A saída para lidar com esses problemas é um acordo entre o Banco Central, o governo e os sindicatos, afirma Flassbeck. Para ele, o ideal é que se passe a operar com uma meta de inflação mais baixa que os atuais 4,5%, na casa de 2% a 3%, e que os trabalhadores aceitem aumentos nominais de salários menores - os reajustes reais andariam em linha com os ganhos de produtividade. Com essa combinação, o BC poderia baixar mais os juros, o que daria credibilidade à meta definida para a taxa de câmbio. Flassbeck considera um "desastre" o resultado da indústria de transformação no Brasil. "Eu vejo o Brasil com potencial para crescer 7%, 8%, 9% de modo sustentado, mas as condições macroeconômicas para isso têm sido desfavoráveis." No evento, Flassbeck apresentou um cálculo da Unctad mostrando que o real estaria cerca de 25% valorizado em relação à taxa efetiva de equilíbrio, calculada com base na paridade do poder de compra (PPP, na sigla em inglês).

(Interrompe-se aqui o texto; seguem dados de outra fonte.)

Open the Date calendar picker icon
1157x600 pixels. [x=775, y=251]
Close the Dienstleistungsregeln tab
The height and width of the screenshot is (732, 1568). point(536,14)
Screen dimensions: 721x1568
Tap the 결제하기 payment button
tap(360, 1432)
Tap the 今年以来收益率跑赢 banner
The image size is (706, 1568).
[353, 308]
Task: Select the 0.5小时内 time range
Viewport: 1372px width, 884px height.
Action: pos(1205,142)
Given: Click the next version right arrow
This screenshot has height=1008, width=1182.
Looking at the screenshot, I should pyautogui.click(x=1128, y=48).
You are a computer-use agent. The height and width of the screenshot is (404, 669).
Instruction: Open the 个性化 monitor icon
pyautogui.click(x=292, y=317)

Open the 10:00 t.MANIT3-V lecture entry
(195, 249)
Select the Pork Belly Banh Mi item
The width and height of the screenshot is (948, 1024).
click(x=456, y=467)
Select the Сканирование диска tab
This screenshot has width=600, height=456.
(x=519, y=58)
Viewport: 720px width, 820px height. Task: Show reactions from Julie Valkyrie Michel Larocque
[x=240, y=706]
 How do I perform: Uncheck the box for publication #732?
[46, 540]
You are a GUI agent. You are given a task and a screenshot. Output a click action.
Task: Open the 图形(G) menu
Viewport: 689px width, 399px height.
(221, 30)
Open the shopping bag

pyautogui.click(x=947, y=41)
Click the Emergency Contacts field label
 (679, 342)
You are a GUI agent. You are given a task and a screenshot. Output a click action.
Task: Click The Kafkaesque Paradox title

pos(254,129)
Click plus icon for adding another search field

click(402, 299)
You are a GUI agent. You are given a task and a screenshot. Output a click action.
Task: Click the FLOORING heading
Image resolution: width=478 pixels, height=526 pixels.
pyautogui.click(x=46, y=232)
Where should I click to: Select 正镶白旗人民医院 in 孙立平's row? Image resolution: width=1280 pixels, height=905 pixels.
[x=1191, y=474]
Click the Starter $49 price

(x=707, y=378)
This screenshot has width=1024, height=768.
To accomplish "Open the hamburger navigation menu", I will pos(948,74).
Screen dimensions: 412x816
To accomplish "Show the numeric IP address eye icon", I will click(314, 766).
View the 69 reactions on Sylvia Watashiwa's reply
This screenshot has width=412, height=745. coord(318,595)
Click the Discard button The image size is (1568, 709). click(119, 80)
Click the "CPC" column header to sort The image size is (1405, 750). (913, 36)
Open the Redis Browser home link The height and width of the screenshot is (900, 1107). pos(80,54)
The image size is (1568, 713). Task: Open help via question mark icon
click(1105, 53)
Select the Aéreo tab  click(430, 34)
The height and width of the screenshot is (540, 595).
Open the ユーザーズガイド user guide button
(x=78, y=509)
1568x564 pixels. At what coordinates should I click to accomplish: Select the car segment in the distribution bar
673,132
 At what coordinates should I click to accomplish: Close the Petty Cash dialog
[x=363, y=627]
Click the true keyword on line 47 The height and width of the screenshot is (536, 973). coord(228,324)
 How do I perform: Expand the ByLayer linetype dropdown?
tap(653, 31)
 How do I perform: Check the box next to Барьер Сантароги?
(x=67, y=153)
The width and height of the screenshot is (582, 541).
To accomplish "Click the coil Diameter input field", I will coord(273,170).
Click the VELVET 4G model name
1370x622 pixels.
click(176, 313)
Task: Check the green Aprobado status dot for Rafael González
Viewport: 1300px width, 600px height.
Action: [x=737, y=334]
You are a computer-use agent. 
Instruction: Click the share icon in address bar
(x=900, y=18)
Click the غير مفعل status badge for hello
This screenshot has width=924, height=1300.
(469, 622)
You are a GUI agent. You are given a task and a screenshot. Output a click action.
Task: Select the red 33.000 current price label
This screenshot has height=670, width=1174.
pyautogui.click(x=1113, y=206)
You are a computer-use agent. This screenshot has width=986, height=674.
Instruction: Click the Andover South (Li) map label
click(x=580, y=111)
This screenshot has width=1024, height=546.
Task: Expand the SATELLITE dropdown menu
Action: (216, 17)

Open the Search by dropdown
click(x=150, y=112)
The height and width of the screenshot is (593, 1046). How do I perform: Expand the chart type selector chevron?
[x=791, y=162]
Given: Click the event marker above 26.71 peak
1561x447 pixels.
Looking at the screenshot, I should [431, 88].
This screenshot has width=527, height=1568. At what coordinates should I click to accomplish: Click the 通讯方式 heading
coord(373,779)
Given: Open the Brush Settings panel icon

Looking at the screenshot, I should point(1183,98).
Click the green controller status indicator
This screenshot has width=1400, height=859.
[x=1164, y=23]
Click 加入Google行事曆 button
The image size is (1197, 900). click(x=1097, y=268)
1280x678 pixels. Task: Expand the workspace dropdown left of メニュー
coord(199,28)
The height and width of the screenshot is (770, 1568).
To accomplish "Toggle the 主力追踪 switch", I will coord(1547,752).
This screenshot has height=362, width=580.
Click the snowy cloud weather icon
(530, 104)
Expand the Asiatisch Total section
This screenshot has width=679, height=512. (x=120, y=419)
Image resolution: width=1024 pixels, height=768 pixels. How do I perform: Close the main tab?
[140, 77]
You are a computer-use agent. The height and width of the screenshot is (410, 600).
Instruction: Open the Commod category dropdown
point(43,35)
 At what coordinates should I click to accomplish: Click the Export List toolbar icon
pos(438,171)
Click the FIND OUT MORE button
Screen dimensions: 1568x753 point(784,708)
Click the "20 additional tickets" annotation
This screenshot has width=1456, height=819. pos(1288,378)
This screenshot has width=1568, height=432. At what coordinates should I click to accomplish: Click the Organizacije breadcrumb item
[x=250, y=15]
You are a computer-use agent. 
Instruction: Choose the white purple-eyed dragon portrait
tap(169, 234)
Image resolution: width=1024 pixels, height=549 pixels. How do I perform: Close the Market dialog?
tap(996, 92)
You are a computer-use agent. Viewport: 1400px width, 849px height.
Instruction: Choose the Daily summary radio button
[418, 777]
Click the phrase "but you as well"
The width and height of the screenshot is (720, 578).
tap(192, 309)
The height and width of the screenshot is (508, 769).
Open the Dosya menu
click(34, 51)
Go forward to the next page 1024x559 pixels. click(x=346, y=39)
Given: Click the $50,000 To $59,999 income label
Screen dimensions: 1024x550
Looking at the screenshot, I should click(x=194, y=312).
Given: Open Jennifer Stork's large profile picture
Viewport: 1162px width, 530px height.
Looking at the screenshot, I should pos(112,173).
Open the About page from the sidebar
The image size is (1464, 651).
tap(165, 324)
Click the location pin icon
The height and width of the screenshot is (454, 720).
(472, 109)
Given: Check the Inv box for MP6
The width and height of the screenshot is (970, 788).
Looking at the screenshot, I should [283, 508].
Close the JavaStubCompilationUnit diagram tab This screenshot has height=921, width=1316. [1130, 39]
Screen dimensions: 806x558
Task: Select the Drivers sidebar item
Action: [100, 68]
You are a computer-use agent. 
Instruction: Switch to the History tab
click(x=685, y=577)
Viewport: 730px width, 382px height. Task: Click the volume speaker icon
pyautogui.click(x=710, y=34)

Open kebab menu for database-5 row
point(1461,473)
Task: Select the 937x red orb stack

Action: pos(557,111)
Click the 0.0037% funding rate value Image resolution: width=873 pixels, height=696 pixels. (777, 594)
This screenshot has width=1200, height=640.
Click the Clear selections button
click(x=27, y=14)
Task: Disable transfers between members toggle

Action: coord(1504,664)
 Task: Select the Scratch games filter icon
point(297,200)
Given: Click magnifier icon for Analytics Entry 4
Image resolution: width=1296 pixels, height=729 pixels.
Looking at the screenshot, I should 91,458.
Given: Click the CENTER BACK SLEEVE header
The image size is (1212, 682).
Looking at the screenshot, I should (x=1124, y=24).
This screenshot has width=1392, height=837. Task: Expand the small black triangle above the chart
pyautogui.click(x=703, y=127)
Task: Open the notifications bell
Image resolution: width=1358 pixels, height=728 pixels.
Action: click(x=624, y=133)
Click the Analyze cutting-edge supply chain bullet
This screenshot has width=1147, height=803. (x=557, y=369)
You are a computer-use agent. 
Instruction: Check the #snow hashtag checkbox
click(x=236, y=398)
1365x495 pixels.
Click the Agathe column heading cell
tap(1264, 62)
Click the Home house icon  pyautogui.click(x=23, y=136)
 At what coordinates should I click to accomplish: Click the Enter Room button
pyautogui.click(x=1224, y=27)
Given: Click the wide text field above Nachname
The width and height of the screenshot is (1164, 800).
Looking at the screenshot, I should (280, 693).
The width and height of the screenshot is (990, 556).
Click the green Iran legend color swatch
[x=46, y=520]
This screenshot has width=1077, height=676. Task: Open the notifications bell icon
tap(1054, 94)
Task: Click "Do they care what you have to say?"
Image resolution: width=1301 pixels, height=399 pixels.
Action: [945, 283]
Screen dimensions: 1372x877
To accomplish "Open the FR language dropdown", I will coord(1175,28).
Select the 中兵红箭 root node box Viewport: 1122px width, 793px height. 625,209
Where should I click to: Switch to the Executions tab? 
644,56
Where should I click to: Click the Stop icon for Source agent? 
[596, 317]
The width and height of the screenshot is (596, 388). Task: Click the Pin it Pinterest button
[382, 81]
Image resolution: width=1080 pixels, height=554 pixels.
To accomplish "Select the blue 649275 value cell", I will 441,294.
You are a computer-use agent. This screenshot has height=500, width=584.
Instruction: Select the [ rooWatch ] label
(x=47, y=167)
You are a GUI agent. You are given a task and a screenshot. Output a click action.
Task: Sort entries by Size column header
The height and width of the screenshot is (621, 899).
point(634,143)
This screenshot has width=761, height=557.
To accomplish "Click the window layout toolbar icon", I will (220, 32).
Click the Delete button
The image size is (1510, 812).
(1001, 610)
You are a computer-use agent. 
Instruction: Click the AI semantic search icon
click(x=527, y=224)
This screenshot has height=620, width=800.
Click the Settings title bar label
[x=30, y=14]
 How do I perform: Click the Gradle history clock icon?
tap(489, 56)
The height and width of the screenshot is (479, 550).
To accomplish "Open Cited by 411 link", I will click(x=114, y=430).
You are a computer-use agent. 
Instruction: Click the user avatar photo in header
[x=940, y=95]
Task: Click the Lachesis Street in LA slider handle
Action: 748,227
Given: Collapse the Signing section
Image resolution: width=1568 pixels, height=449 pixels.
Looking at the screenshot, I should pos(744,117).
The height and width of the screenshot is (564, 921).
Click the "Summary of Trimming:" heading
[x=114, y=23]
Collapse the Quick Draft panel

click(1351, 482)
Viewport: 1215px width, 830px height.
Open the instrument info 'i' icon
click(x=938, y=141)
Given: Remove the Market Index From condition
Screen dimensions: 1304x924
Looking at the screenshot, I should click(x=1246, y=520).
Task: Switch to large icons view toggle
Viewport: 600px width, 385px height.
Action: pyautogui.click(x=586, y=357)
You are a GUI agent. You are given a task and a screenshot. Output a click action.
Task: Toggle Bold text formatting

O economista chileno Gabriel Palma, da Universidade de Cambridge, no Reino Unido, defende a adoção de uma banda explícita para o real, mas flexível É importante trabalhar com uma taxa que devolva competitividade à indústria manufatureira, diz ele. Palma acredita que o piso deve ficar na casa de R$ 2, sem definir um teto. Controles de capitais mais amplos e juros menores fazem parte da receita do economista para o Brasil ter esse câmbio mais desvalorizado. "Os controles adotados até o momento são muito porosos. Você só paga o imposto se tiver um mau contador", afirma ele, acreditando que parte do fluxo de investimentos para atividades produtivas na verdade são fluxos de capital que vêm para o país aproveitar os juros elevados.